Data shown:
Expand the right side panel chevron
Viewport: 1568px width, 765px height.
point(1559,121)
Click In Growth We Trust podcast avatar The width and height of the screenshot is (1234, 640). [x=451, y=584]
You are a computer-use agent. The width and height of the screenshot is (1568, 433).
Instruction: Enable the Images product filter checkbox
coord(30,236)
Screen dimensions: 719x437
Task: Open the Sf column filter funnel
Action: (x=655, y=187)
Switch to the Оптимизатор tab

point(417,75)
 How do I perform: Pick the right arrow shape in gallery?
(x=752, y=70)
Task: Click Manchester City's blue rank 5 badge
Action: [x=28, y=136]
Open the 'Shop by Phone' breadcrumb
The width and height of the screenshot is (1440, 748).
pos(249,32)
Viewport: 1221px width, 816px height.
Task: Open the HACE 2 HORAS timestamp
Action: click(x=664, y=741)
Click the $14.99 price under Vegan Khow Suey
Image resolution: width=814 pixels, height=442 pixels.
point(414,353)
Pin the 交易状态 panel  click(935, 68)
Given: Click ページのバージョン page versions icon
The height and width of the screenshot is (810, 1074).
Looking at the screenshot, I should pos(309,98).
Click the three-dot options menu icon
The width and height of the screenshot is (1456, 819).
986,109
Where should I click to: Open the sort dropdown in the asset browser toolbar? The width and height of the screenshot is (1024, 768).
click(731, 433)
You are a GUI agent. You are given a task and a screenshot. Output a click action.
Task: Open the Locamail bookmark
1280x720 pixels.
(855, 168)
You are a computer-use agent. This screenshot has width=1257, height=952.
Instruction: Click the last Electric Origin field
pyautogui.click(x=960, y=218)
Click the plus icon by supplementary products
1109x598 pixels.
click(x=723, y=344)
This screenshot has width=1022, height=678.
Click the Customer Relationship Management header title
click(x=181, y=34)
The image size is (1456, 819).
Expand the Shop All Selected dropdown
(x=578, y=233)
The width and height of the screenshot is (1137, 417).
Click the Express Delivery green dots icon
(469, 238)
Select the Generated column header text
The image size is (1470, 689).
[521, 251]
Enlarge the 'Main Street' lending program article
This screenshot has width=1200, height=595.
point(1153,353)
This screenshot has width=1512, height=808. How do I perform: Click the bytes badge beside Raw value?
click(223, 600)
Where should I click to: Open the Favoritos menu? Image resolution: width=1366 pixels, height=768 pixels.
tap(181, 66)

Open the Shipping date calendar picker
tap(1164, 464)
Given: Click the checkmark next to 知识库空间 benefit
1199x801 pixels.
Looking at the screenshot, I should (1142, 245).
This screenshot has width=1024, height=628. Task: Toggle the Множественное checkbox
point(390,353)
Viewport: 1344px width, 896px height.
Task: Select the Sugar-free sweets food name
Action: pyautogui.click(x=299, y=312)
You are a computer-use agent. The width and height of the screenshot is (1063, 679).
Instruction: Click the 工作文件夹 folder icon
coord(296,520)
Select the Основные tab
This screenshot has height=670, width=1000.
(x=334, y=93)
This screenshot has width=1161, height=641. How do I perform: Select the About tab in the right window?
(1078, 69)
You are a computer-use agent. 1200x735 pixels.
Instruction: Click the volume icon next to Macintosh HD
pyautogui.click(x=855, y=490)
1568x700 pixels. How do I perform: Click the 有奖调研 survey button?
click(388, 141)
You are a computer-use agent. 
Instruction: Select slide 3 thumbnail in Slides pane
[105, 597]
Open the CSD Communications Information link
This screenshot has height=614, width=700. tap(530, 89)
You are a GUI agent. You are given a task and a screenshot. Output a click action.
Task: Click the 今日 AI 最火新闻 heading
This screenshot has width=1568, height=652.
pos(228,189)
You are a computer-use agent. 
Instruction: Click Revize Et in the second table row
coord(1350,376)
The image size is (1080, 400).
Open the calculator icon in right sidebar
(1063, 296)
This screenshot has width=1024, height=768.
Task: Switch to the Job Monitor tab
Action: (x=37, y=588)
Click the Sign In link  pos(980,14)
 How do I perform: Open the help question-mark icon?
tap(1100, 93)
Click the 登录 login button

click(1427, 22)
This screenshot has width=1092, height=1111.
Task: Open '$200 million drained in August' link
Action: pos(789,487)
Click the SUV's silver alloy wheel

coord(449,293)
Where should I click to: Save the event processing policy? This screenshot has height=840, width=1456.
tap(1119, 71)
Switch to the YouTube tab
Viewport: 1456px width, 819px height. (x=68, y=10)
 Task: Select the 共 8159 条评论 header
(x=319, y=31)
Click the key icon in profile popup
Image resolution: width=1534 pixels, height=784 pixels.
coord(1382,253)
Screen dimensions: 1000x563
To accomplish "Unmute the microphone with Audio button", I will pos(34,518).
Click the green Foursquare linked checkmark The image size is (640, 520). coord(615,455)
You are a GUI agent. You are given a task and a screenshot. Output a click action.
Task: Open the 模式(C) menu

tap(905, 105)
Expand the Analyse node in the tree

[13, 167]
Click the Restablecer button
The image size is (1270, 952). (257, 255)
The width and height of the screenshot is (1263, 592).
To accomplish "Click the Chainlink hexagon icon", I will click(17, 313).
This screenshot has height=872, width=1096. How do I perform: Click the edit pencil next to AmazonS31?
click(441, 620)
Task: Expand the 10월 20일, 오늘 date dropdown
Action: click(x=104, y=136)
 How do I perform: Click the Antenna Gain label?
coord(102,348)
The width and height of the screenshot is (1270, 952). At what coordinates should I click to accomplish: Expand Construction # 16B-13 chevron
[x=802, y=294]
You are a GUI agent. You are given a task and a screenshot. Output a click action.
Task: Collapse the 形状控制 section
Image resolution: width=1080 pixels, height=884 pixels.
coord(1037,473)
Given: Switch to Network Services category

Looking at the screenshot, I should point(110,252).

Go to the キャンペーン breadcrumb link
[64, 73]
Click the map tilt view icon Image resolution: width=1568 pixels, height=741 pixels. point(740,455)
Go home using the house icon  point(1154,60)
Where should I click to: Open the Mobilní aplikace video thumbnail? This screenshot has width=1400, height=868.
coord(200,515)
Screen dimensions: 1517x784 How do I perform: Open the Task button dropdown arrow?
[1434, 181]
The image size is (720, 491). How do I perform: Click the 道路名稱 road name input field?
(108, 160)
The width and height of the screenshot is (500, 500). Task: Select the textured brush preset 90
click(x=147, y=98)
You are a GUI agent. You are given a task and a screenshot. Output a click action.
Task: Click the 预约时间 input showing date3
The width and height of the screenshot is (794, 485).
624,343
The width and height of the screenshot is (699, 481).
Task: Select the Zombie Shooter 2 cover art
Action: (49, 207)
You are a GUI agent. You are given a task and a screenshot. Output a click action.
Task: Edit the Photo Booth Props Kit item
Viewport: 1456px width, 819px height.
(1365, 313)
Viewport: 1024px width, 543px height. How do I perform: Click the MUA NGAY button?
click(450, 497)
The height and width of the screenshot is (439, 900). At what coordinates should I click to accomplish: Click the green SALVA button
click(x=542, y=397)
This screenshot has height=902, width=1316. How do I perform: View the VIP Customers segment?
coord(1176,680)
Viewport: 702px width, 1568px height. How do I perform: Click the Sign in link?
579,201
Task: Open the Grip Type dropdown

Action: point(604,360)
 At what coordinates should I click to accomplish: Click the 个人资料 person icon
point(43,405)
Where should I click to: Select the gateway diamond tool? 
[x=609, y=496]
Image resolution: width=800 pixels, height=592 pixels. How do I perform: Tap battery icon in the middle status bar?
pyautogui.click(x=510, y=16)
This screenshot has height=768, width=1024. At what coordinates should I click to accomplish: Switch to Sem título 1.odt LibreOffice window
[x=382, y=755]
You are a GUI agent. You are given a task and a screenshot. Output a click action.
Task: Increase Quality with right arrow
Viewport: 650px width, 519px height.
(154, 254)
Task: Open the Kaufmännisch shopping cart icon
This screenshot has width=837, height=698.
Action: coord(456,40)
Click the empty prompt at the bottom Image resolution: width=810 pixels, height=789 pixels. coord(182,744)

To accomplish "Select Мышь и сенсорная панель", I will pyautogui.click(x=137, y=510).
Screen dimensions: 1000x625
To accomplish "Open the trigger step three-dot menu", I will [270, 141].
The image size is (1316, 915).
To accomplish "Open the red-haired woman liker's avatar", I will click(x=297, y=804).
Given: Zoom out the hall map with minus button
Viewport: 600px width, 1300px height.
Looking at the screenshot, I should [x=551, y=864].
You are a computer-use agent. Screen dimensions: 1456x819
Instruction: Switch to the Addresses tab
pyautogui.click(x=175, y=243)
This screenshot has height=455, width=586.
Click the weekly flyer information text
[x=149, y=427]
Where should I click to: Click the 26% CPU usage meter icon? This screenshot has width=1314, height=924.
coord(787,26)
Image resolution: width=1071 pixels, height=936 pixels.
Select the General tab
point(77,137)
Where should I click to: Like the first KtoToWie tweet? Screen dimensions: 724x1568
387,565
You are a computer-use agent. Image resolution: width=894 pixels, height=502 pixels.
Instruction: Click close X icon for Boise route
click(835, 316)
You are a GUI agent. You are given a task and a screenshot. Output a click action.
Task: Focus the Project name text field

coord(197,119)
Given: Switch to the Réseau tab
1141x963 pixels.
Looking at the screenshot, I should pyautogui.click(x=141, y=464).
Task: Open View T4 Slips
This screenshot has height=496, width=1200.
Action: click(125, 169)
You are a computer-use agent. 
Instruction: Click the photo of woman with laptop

Request: Rewrite the lines from the line with "is (1063, 679)." up to and including the line with "click(388, 141)", substituting "Command" for "Instruction" and leaving everything else unchanged.

Answer:
You are a computer-use agent. The width and height of the screenshot is (1063, 679).
Command: Click the 工作文件夹 folder icon
coord(296,520)
Select the Основные tab
This screenshot has height=670, width=1000.
(x=334, y=93)
This screenshot has width=1161, height=641. How do I perform: Select the About tab in the right window?
(1078, 69)
You are a computer-use agent. 1200x735 pixels.
Command: Click the volume icon next to Macintosh HD
pyautogui.click(x=855, y=490)
1568x700 pixels. How do I perform: Click the 有奖调研 survey button?
click(388, 141)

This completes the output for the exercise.